Recorded data:
=== Begin Enclosure ===

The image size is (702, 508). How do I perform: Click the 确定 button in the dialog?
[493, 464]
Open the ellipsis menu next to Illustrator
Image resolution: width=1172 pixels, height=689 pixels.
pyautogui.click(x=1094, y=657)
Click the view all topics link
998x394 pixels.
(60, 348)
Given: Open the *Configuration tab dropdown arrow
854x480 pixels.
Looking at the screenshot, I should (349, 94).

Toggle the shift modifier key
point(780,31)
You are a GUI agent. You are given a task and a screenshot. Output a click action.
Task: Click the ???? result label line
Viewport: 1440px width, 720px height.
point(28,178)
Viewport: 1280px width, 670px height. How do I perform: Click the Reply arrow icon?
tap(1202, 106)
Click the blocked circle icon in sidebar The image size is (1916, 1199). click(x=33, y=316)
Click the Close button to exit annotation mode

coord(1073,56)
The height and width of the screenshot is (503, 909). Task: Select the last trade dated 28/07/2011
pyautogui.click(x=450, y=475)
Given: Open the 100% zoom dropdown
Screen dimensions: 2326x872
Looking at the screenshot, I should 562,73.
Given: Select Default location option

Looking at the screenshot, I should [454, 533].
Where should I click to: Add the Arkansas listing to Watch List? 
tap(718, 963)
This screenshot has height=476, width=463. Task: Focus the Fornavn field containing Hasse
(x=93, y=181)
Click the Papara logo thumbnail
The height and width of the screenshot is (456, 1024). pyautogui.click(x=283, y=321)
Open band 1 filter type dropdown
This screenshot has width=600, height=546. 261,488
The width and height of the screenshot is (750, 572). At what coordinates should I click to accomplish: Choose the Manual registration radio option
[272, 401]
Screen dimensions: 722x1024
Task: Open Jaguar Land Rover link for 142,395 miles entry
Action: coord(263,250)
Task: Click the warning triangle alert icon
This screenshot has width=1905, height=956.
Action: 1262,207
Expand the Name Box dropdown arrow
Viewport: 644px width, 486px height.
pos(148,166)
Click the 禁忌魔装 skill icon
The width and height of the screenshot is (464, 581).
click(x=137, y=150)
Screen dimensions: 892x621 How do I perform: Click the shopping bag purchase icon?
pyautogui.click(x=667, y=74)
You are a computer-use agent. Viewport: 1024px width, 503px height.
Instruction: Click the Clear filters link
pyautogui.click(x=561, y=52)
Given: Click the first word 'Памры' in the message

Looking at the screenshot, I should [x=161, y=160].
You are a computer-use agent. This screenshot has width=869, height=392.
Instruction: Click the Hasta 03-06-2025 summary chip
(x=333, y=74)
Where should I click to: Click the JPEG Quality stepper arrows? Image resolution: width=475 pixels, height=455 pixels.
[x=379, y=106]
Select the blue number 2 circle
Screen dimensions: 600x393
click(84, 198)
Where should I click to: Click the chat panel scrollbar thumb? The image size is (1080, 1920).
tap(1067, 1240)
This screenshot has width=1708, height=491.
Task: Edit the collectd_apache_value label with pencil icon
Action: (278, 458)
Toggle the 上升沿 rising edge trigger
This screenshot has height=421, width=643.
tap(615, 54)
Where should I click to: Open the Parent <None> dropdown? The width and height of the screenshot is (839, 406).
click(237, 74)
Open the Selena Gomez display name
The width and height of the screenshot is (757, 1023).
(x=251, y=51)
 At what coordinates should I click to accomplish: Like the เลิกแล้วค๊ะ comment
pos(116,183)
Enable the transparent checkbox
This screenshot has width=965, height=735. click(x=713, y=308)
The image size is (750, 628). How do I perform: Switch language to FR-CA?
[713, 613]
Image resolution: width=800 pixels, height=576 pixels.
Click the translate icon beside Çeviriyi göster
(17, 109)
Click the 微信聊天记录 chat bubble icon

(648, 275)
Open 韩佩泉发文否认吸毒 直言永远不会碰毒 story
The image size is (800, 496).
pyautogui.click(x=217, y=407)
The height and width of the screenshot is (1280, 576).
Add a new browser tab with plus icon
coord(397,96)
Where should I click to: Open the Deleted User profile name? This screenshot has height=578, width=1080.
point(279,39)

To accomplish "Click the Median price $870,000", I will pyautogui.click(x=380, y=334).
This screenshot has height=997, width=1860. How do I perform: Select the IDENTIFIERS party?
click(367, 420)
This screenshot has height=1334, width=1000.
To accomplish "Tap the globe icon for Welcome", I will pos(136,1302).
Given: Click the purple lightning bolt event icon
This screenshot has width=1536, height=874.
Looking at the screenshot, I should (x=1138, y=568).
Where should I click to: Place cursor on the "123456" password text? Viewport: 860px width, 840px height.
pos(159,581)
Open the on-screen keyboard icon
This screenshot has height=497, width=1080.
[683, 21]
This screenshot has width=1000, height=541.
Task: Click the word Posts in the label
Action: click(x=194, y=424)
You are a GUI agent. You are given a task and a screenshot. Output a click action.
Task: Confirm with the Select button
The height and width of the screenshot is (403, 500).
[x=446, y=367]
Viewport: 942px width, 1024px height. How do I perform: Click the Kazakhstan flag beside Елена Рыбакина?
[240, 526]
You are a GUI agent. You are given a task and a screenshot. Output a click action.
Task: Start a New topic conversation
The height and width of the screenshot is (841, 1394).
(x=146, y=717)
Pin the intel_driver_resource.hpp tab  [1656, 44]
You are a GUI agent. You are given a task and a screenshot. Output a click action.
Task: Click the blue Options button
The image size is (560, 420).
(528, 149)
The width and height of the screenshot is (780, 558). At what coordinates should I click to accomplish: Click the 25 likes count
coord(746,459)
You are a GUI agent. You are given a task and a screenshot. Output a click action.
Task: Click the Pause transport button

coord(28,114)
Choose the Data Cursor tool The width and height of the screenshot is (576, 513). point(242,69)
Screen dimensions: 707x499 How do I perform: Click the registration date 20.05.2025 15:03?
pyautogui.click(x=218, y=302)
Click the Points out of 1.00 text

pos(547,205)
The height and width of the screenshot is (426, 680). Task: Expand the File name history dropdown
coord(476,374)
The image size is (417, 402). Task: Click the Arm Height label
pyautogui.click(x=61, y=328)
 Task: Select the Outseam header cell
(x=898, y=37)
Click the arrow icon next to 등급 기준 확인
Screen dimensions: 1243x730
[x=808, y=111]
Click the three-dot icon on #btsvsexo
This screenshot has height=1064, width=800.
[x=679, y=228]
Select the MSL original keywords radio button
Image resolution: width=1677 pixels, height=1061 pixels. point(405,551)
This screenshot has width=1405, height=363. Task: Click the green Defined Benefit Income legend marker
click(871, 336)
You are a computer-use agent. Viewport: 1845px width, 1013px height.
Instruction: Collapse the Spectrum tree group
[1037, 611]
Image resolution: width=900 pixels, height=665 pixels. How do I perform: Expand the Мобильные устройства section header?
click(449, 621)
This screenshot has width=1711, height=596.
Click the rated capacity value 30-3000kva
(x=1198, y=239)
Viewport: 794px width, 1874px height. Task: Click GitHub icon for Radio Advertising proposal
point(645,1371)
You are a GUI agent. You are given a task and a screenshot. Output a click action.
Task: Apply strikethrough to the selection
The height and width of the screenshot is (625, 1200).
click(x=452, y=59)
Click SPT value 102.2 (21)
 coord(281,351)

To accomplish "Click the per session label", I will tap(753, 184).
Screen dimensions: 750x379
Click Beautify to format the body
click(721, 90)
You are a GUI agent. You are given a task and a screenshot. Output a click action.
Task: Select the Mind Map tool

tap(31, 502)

=== End Enclosure ===

**Your instructions:** Please return every entry exactly as it appears.

**Exercise solution:**
The image size is (702, 508). How do I perform: Click the 确定 button in the dialog?
[493, 464]
Open the ellipsis menu next to Illustrator
Image resolution: width=1172 pixels, height=689 pixels.
pyautogui.click(x=1094, y=657)
Click the view all topics link
998x394 pixels.
(60, 348)
Given: Open the *Configuration tab dropdown arrow
854x480 pixels.
Looking at the screenshot, I should (349, 94).

Toggle the shift modifier key
point(780,31)
You are a GUI agent. You are given a task and a screenshot. Output a click action.
Task: Click the ???? result label line
Viewport: 1440px width, 720px height.
point(28,178)
Viewport: 1280px width, 670px height. How do I perform: Click the Reply arrow icon?
tap(1202, 106)
Click the blocked circle icon in sidebar The image size is (1916, 1199). click(x=33, y=316)
Click the Close button to exit annotation mode

coord(1073,56)
The height and width of the screenshot is (503, 909). Task: Select the last trade dated 28/07/2011
pyautogui.click(x=450, y=475)
Given: Open the 100% zoom dropdown
Screen dimensions: 2326x872
Looking at the screenshot, I should 562,73.
Given: Select Default location option

Looking at the screenshot, I should [454, 533].
Where should I click to: Add the Arkansas listing to Watch List? 
tap(718, 963)
This screenshot has height=476, width=463. Task: Focus the Fornavn field containing Hasse
(x=93, y=181)
Click the Papara logo thumbnail
The height and width of the screenshot is (456, 1024). pyautogui.click(x=283, y=321)
Open band 1 filter type dropdown
This screenshot has width=600, height=546. 261,488
The width and height of the screenshot is (750, 572). At what coordinates should I click to accomplish: Choose the Manual registration radio option
[272, 401]
Screen dimensions: 722x1024
Task: Open Jaguar Land Rover link for 142,395 miles entry
Action: coord(263,250)
Task: Click the warning triangle alert icon
This screenshot has width=1905, height=956.
Action: 1262,207
Expand the Name Box dropdown arrow
Viewport: 644px width, 486px height.
pos(148,166)
Click the 禁忌魔装 skill icon
The width and height of the screenshot is (464, 581).
click(x=137, y=150)
Screen dimensions: 892x621 How do I perform: Click the shopping bag purchase icon?
pyautogui.click(x=667, y=74)
You are a computer-use agent. Viewport: 1024px width, 503px height.
Instruction: Click the Clear filters link
pyautogui.click(x=561, y=52)
Given: Click the first word 'Памры' in the message

Looking at the screenshot, I should [x=161, y=160].
You are a computer-use agent. This screenshot has width=869, height=392.
Instruction: Click the Hasta 03-06-2025 summary chip
(x=333, y=74)
Where should I click to: Click the JPEG Quality stepper arrows? Image resolution: width=475 pixels, height=455 pixels.
[x=379, y=106]
Select the blue number 2 circle
Screen dimensions: 600x393
click(84, 198)
Where should I click to: Click the chat panel scrollbar thumb? The image size is (1080, 1920).
tap(1067, 1240)
This screenshot has width=1708, height=491.
Task: Edit the collectd_apache_value label with pencil icon
Action: (278, 458)
Toggle the 上升沿 rising edge trigger
This screenshot has height=421, width=643.
tap(615, 54)
Where should I click to: Open the Parent <None> dropdown? The width and height of the screenshot is (839, 406).
click(237, 74)
Open the Selena Gomez display name
The width and height of the screenshot is (757, 1023).
(x=251, y=51)
 At what coordinates should I click to accomplish: Like the เลิกแล้วค๊ะ comment
pos(116,183)
Enable the transparent checkbox
This screenshot has width=965, height=735. click(x=713, y=308)
The image size is (750, 628). How do I perform: Switch language to FR-CA?
[713, 613]
Image resolution: width=800 pixels, height=576 pixels.
Click the translate icon beside Çeviriyi göster
(17, 109)
Click the 微信聊天记录 chat bubble icon

(648, 275)
Open 韩佩泉发文否认吸毒 直言永远不会碰毒 story
The image size is (800, 496).
pyautogui.click(x=217, y=407)
The height and width of the screenshot is (1280, 576).
Add a new browser tab with plus icon
coord(397,96)
Where should I click to: Open the Deleted User profile name? This screenshot has height=578, width=1080.
point(279,39)

To accomplish "Click the Median price $870,000", I will pyautogui.click(x=380, y=334).
This screenshot has height=997, width=1860. How do I perform: Select the IDENTIFIERS party?
click(367, 420)
This screenshot has height=1334, width=1000.
To accomplish "Tap the globe icon for Welcome", I will pos(136,1302).
Given: Click the purple lightning bolt event icon
This screenshot has width=1536, height=874.
Looking at the screenshot, I should (x=1138, y=568).
Where should I click to: Place cursor on the "123456" password text? Viewport: 860px width, 840px height.
pos(159,581)
Open the on-screen keyboard icon
This screenshot has height=497, width=1080.
[683, 21]
This screenshot has width=1000, height=541.
Task: Click the word Posts in the label
Action: click(x=194, y=424)
You are a GUI agent. You are given a task and a screenshot. Output a click action.
Task: Confirm with the Select button
The height and width of the screenshot is (403, 500).
[x=446, y=367]
Viewport: 942px width, 1024px height. How do I perform: Click the Kazakhstan flag beside Елена Рыбакина?
[240, 526]
You are a GUI agent. You are given a task and a screenshot. Output a click action.
Task: Start a New topic conversation
The height and width of the screenshot is (841, 1394).
(x=146, y=717)
Pin the intel_driver_resource.hpp tab  [1656, 44]
You are a GUI agent. You are given a task and a screenshot. Output a click action.
Task: Click the blue Options button
The image size is (560, 420).
(528, 149)
The width and height of the screenshot is (780, 558). At what coordinates should I click to accomplish: Click the 25 likes count
coord(746,459)
You are a GUI agent. You are given a task and a screenshot. Output a click action.
Task: Click the Pause transport button

coord(28,114)
Choose the Data Cursor tool The width and height of the screenshot is (576, 513). point(242,69)
Screen dimensions: 707x499 How do I perform: Click the registration date 20.05.2025 15:03?
pyautogui.click(x=218, y=302)
Click the Points out of 1.00 text

pos(547,205)
The height and width of the screenshot is (426, 680). Task: Expand the File name history dropdown
coord(476,374)
The image size is (417, 402). Task: Click the Arm Height label
pyautogui.click(x=61, y=328)
 Task: Select the Outseam header cell
(x=898, y=37)
Click the arrow icon next to 등급 기준 확인
Screen dimensions: 1243x730
[x=808, y=111]
Click the three-dot icon on #btsvsexo
This screenshot has height=1064, width=800.
[x=679, y=228]
Select the MSL original keywords radio button
Image resolution: width=1677 pixels, height=1061 pixels. point(405,551)
This screenshot has width=1405, height=363. Task: Click the green Defined Benefit Income legend marker
click(871, 336)
You are a computer-use agent. Viewport: 1845px width, 1013px height.
Instruction: Collapse the Spectrum tree group
[1037, 611]
Image resolution: width=900 pixels, height=665 pixels. How do I perform: Expand the Мобильные устройства section header?
click(449, 621)
This screenshot has width=1711, height=596.
Click the rated capacity value 30-3000kva
(x=1198, y=239)
Viewport: 794px width, 1874px height. Task: Click GitHub icon for Radio Advertising proposal
point(645,1371)
You are a GUI agent. You are given a task and a screenshot. Output a click action.
Task: Apply strikethrough to the selection
The height and width of the screenshot is (625, 1200).
click(x=452, y=59)
Click SPT value 102.2 (21)
 coord(281,351)

To accomplish "Click the per session label", I will tap(753, 184).
Screen dimensions: 750x379
Click Beautify to format the body
click(721, 90)
You are a GUI agent. You are given a task and a screenshot. Output a click action.
Task: Select the Mind Map tool

tap(31, 502)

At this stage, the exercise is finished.